The International Federation of Intellectual Property Attorneys (Fédération Internationale des Conseils en Propriété Intellectuelle, FICPI; formerly known as the International Federation of Industrial Property Attorneys), is a non-political, international, professional body of intellectual property professionals, i.e., patent attorneys and trademark attorneys, in private practice (as opposed to intellectual property professionals working in the industry).
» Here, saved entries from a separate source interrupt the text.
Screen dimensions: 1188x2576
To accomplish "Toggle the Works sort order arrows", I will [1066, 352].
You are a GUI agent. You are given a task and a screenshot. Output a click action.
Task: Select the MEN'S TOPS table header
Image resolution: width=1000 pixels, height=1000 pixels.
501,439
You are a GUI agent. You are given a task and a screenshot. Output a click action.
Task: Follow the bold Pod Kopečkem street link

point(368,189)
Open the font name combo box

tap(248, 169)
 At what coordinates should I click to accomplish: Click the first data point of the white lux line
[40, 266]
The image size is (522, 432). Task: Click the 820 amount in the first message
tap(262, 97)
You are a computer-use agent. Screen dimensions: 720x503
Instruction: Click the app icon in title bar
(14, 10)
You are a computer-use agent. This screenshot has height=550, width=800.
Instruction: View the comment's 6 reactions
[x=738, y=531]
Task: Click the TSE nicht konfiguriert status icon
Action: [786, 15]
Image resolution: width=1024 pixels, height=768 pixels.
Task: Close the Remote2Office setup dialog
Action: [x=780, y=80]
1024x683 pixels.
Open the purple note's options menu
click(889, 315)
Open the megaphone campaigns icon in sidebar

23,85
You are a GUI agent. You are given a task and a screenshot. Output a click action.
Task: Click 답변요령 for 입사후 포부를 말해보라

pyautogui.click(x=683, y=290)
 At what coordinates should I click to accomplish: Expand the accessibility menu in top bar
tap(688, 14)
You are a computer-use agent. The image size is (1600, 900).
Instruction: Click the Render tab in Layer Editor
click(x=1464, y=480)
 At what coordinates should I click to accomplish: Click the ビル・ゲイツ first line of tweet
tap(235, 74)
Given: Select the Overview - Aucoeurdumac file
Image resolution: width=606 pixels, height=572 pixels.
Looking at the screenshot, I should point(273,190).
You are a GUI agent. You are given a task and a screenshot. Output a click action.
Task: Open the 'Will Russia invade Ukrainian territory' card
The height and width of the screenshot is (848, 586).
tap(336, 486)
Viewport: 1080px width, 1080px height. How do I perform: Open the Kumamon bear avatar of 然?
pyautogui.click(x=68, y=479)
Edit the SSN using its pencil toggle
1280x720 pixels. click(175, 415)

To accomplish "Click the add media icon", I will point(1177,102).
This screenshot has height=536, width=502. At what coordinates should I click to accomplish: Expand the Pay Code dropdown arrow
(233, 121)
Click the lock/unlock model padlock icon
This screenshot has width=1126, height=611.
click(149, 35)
FICPI was established on September 1, 1906, and is based in Basel, Switzerland.

| Presidents of FICPI |
| ... |
| 2000 - 2003: Malcolm Royal, Australian. |
| 2003 - 2006: Francis Ahner, French. |
| 2006 - 2009: R. Danny Huntington, American. |
| 2009 - 2012: Peter Huntsman, Australian. |
| 2012 - 2015: Bastiaan Koster, South African. |
| 2015 - 2018: Douglas N. Deeth, Canadian. |
| 2018 - 2022: Julian Crump, British. |
| 2022 - 2025: Roberto Pistolesi, Italian. |

In October 2025, Elia Sugrañes, a trade mark attorney, was elected president of FICPI.

In 2022, FICPI and the World Intellectual Property Organization (WIPO) introduced a Patent Drafting Training Programme to enhance the knowledge and skills of professionals, such as patent agents, who wish to strengthen their patent drafting skills.